Prompt » Which lines of the records below contain the word "target"? Copy each of them out.

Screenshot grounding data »
_ _ _ _

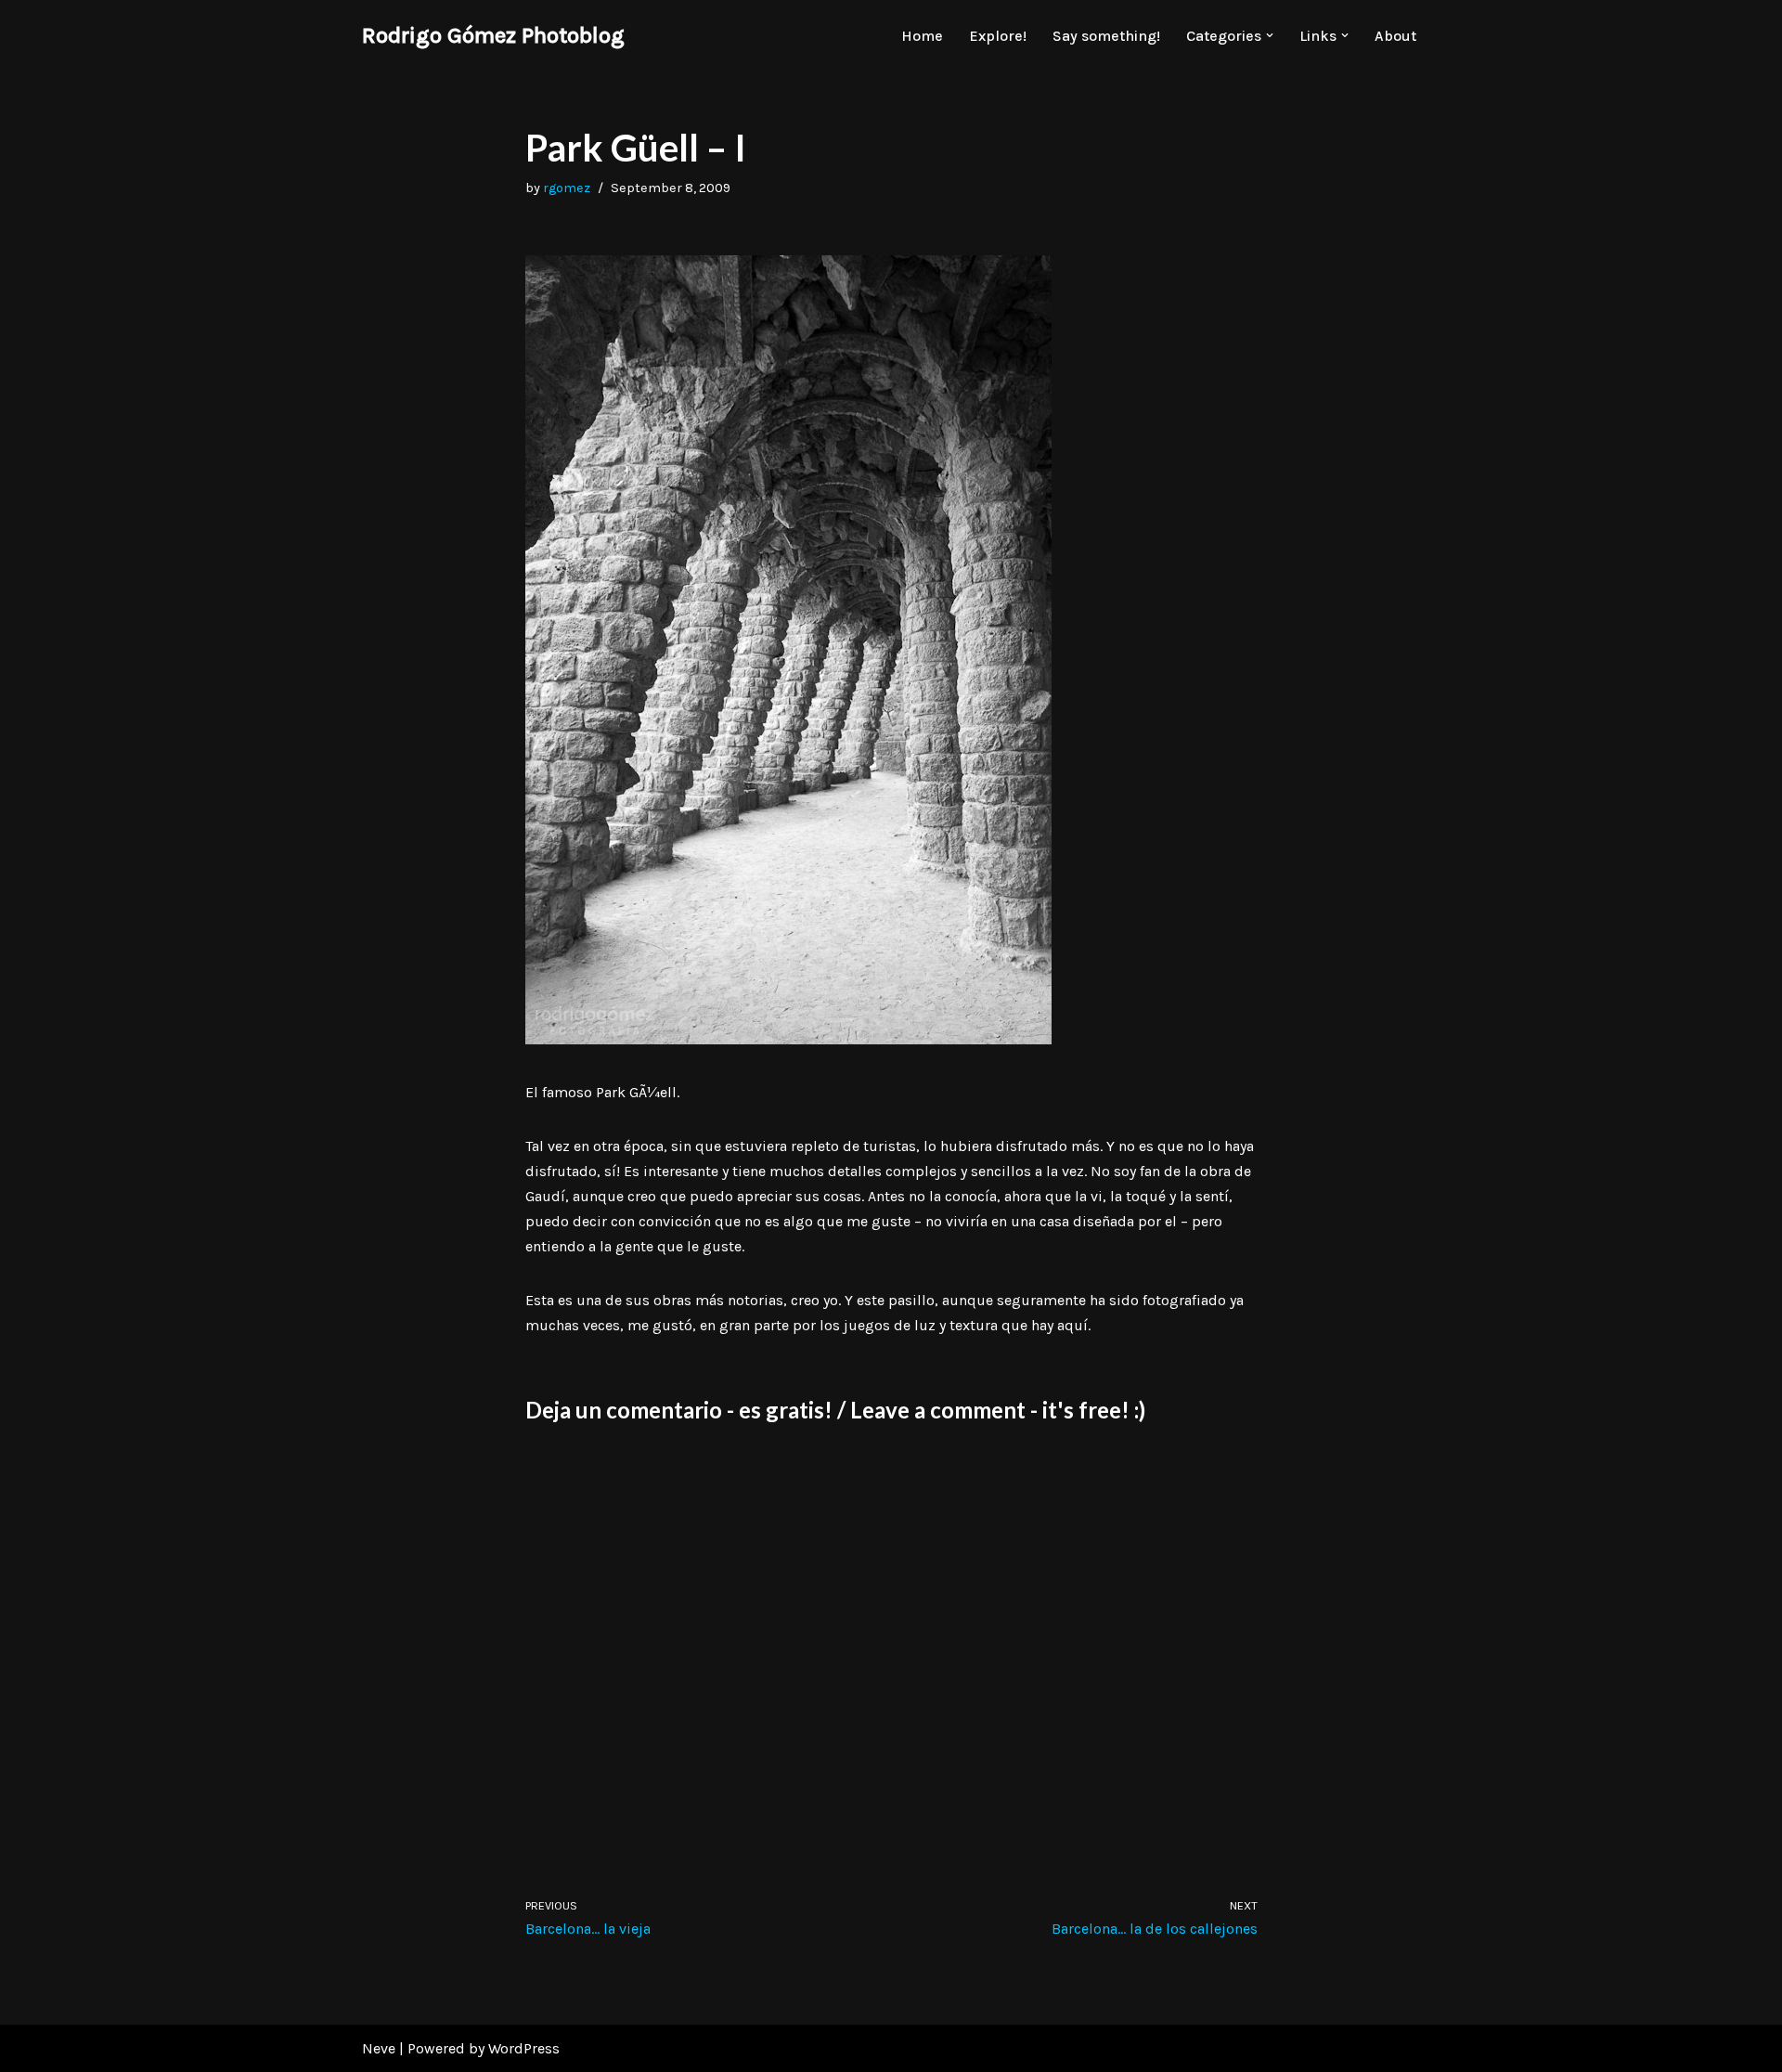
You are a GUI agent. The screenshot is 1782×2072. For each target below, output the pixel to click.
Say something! (1106, 36)
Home (922, 36)
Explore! (998, 36)
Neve (378, 2048)
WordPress (524, 2048)
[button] (1269, 35)
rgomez (566, 188)
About (1395, 36)
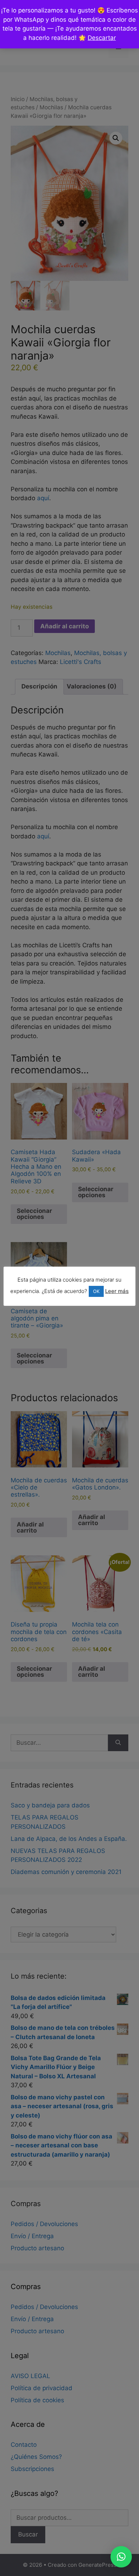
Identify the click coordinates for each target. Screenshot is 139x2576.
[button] (121, 2556)
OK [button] (96, 1291)
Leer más (117, 1291)
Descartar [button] (102, 37)
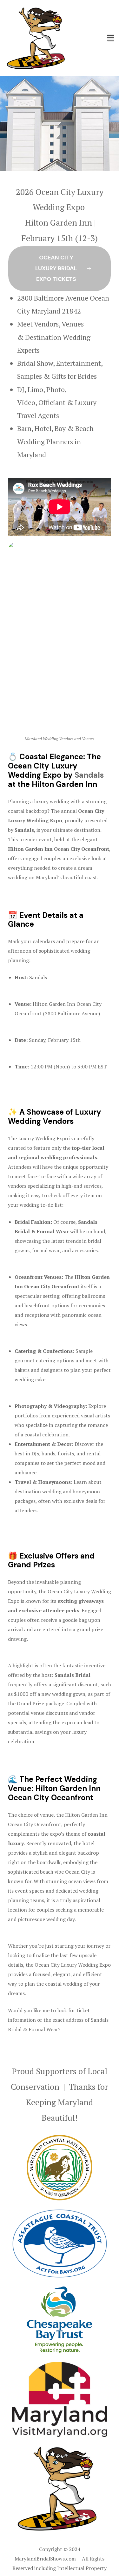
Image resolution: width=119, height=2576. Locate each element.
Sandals (89, 775)
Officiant (52, 402)
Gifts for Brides (74, 376)
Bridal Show (35, 363)
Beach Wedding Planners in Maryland (55, 441)
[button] (59, 268)
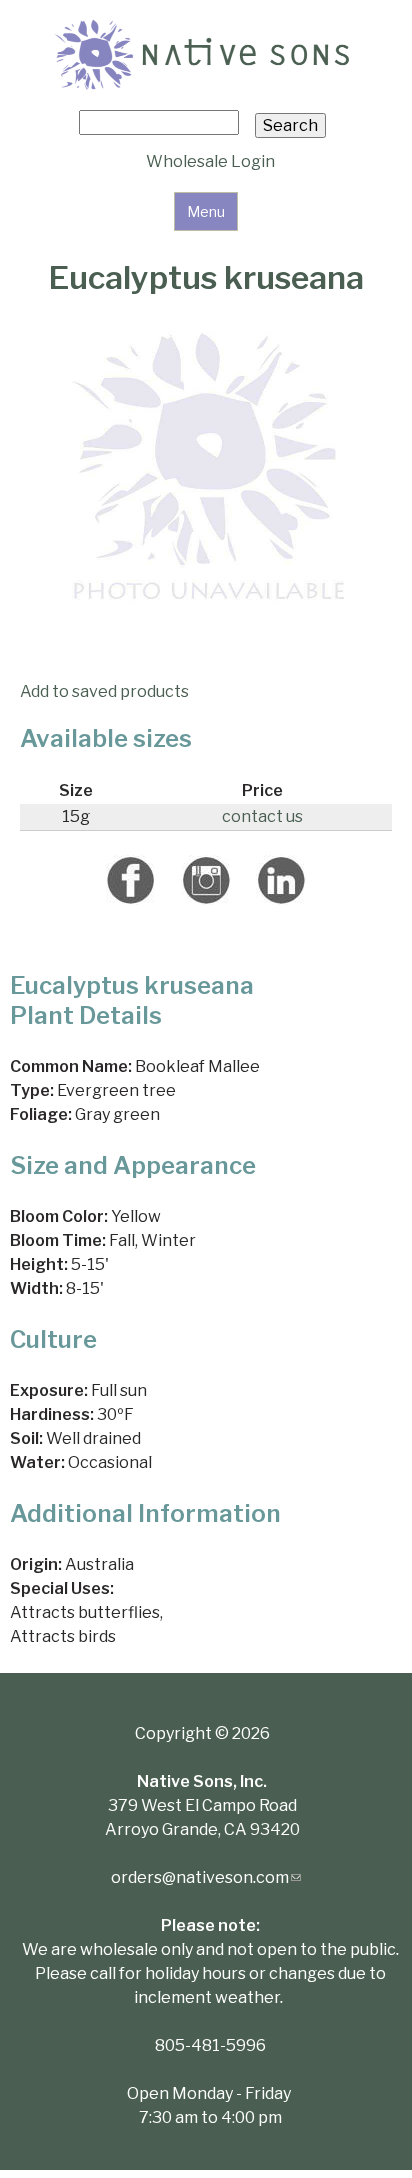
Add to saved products (104, 691)
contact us (262, 816)
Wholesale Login (210, 161)
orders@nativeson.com (206, 1877)
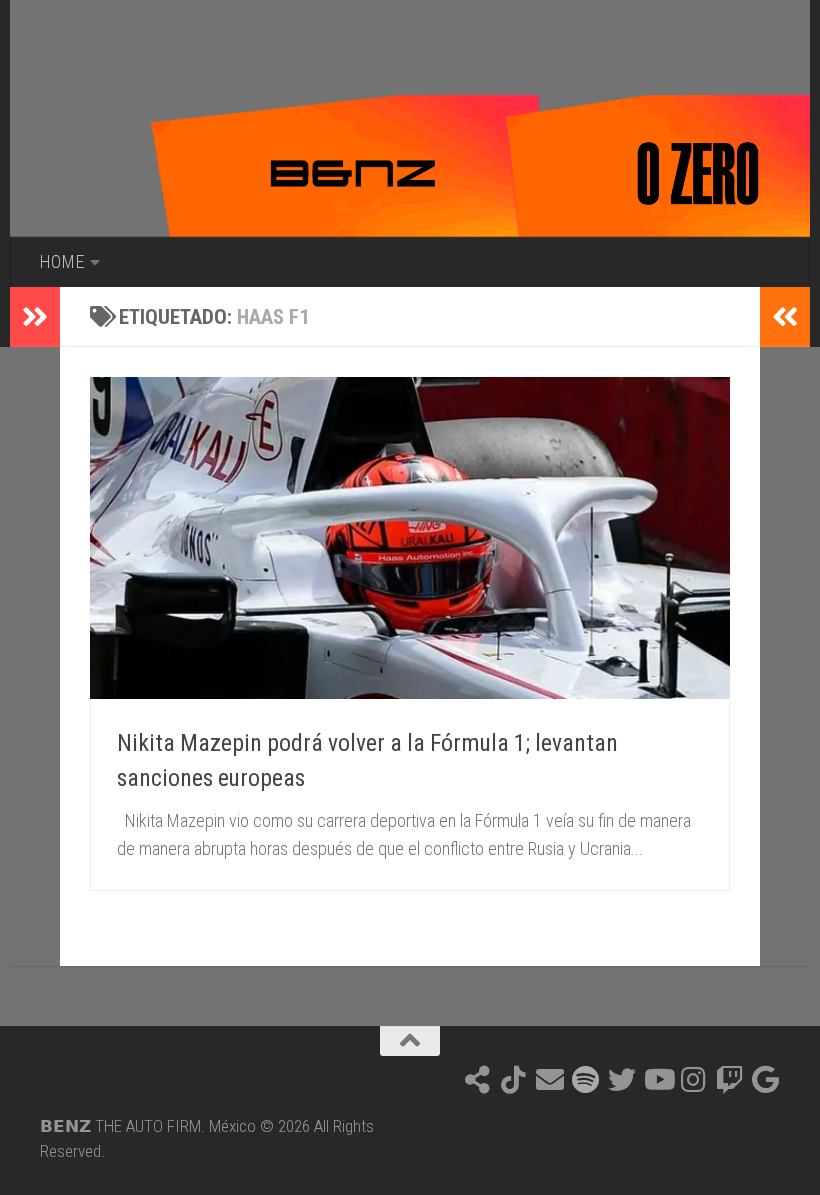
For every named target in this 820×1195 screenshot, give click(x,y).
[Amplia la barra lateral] (35, 317)
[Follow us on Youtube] (658, 1080)
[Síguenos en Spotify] (586, 1080)
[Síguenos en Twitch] (730, 1080)
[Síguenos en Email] (550, 1080)
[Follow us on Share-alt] (478, 1080)
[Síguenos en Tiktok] (514, 1080)
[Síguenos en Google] (766, 1080)
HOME (61, 261)
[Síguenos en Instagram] (694, 1080)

_ _ _ _

Output for this task »
You are a GUI agent. The screenshot is 1782×2072. For each target below, output the pixel to click.
Identify the click coordinates for each target. Screenshot is 139x2576.
For every named target in this 820×1195 screenshot, give click(x,y).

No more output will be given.